According to reports, iHeartRadio, Cumulus Media and Cox Radio returned Wallen’s songs to their stations’ airwaves in early June, but reps for those companies did not respond to requests for comment. Audacy declined to comment. Beasley also did not respond to a request asking if they had added back Wallen.

Notably, of the Wallen songs currently receiving the most airplay, the top two do not come from Dangerous. “Chasin’ You” and “Whiskey Glasses,” those earlier Country Airplay year-end chart-toppers (both from his 2018 debut LP If I Know Me), were his two most-played songs on Country Airplay panelists for the week of June 4-10, earning 974 and 839 plays, respectively. The Dangerous songs receiving the most spins were “More Than My Hometown” (610 plays) and “7 Summers” (277), both of which were released as pre-album singles in mid-2020 and enjoyed long chart runs before the February incident. Of the Dangerous cuts that debuted along with the album’s release in January, only “Wasted on You” and “Sand in My Boots” are receiving somewhat regular airplay, and with spins last week in the double digits (70 and 54, respectively).
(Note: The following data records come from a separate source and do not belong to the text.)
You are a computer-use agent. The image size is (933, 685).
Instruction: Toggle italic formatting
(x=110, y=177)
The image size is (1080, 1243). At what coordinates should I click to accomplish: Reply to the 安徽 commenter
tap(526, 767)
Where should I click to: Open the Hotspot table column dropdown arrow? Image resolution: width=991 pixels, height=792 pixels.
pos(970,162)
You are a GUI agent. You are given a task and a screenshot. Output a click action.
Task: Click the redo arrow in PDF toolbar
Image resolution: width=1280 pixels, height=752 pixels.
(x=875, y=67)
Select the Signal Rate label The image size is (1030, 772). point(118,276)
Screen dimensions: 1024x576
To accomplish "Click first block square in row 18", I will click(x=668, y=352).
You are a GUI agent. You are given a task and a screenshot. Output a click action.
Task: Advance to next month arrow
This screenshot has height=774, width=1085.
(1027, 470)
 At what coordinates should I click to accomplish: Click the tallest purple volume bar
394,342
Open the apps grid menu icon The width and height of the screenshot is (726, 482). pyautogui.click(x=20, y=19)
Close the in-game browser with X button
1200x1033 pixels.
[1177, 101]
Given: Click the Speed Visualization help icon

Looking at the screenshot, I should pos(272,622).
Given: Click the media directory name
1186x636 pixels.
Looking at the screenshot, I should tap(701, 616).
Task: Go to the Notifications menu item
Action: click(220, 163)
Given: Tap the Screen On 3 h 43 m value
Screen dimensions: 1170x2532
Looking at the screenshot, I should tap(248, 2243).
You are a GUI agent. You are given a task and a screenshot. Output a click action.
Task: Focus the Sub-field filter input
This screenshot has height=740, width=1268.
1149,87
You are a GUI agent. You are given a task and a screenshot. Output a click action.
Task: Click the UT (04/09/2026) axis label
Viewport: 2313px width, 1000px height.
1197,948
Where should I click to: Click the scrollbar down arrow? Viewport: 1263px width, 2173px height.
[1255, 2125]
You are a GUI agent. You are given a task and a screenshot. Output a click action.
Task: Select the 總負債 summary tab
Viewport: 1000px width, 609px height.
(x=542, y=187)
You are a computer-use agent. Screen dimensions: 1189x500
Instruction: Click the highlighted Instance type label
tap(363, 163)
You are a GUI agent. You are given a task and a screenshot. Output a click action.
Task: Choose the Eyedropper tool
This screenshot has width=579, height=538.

The stations leading the charge in bringing Wallen back to the airwaves are independently owned KSOP Salt Lake City (107 spins for his songs last week) and Tyler Media’s KJKE Oklahoma City (95 spins), though other notable supporters can be found in major-market stations ranging from Cumulus-owned Dallas’ KSCS (79 spins) to Boston’s WBWL (72 spins) and Nashville’s WSIX (54 spins). The latter two stations are particularly notable as iHeartRadio stations — with the radio conglomerate being one of the leaders in the initial backlash to Wallen, telling Billboard in February, “In light of Morgan Wallen’s recent actions involving the use of a racial slur, we have made the decision to remove his music and content from our stations effective immediately.”

“I can honestly tell you I’ve had zero negatives,” says Deb Turpin, KSOP’s program director. “It was frustrating: ‘We’ll just go to Spotify, Apple, Amazon, Pandora.’ I was really glad I could put him back on the air.” At KRTY, San Jose’s second-highest-ranked station, program director Julie Stevens initially stripped Wallen’s music from the playlist, then returned hits like “7 Summers” and “The Way I Talk” to three to five weekly plays after he apologized in February. “I’m a Christian and I do believe in repentance,” she says.

After keeping a relatively low profile in the months immediately following the video of his racial slur usage becoming national news, Wallen has gradually become more of a public presence again in recent weeks, playing at Kid Rock’s Nashville Honky Tonk in May, his first public performance since the February incident and earlier this week at a charitable event, the Brett Boyer Foundation Invitational’s after party. Also, after taking a break from Instagram, he has recently begun posting photos again with fellow country artists like Eric Church and Kix Brooks. Meanwhile, fan-funded billboards have begun to appear in Nashville and elsewhere around the country, demanding Wallen’s industry reinstatement: “THE FANS ARE SPEAKING ENOUGH IS ENOUGH – MUSIC INDUSTRY, WE WANT TO BE HEARD!”